Reduced expression of sarcoplasmic reticulum calcium-transporting ATPase isoform 2a (SERCA2a) has been shown to play a significant role in the cardiac dysfunction of obese animal models. It was reported recently that SUMOylation enhances the stability and activity of SERCA2a. We hypothesized that SERCA2a-SUMOylation might be involved in obesity-mediated reduction of SERCA2a.Method and Results:
Trimetazidine (TMZ), the drug that inhibits fatty acid oxidation, was used in diet-induced obese (DIO) rats and palmitic acid (PA)–treated cardiomyocytes.

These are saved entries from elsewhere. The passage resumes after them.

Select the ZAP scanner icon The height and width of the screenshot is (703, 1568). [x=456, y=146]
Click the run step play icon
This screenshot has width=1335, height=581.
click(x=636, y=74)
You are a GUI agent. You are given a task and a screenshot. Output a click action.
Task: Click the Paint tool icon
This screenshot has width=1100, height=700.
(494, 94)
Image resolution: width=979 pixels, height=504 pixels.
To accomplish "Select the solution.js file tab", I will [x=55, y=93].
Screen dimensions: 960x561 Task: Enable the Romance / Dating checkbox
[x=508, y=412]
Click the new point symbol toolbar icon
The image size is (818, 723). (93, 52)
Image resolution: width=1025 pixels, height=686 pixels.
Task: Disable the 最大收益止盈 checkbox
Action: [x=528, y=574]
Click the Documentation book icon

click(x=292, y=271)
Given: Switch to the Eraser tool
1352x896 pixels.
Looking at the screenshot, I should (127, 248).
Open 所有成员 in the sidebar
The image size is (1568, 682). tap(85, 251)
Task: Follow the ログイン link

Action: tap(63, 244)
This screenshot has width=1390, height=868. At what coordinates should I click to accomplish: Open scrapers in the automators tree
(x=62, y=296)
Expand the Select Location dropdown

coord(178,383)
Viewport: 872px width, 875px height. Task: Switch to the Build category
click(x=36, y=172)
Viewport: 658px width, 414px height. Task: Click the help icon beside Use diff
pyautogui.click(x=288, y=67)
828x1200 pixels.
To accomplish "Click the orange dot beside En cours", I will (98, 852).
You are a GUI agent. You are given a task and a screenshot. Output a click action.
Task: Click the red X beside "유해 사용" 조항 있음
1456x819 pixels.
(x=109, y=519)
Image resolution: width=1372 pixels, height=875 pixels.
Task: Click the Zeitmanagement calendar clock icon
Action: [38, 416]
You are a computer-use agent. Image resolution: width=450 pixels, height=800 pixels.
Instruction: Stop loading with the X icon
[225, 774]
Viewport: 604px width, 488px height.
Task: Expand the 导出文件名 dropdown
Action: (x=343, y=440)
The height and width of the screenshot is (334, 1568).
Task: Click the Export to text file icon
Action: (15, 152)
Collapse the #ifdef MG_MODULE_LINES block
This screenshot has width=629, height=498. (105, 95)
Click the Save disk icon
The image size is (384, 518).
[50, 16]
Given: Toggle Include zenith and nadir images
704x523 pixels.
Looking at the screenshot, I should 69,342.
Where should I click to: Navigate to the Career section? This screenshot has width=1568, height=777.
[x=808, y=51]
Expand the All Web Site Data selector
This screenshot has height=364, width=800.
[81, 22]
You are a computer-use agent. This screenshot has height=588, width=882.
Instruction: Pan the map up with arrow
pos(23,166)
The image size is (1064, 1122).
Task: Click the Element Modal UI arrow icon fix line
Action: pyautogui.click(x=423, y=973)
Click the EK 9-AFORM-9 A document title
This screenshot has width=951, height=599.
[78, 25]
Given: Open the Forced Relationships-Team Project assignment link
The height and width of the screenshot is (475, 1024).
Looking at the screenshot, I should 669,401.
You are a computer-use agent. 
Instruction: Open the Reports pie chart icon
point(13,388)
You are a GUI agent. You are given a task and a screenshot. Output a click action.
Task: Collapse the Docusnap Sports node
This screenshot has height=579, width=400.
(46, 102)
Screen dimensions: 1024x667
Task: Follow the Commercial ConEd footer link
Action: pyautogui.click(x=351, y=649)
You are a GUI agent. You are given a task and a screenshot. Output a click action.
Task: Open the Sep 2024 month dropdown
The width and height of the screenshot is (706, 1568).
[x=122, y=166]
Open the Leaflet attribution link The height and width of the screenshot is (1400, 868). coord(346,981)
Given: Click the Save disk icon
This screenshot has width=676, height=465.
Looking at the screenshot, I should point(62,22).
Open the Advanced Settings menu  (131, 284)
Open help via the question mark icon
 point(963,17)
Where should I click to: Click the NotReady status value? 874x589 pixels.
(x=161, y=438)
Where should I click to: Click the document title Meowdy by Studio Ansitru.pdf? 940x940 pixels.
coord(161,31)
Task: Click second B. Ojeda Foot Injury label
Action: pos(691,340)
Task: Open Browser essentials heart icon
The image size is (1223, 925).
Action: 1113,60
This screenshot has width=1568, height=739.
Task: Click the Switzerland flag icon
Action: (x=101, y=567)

The intensity of SERCA2a-SUMOylation and proteins involved in SERCA2a-SUMOylation were investigated in vivo and in vitro. DIO rats presented cardiac dysfunction, which was alleviated by TMZ treatment. Reductions of SERCA2a protein and the intensity of SERCA2a-SUMOylation were observed in DIO rats and PA-treated cardiomyocytes. These reductions were partially restored by TMZ. However, TMZ itself did not alter the intensity of SERCA2a-SUMOylation in control cardiomyocytes. The variations of protein and messenger RNA levels of Ubiquitin carrier protein 9 are in accordance with the intensity of SERCA2a-SUMOylation. Whereas the other proteins involved in SERCA2a-SUMOylation were not changed by DIO and PA.Conclusions:
TMZ alleviates the DIO- and PA-induced reductions of SERCA2a-SUMOylation. Ubiquitin carrier protein 9 is involved in the reductions.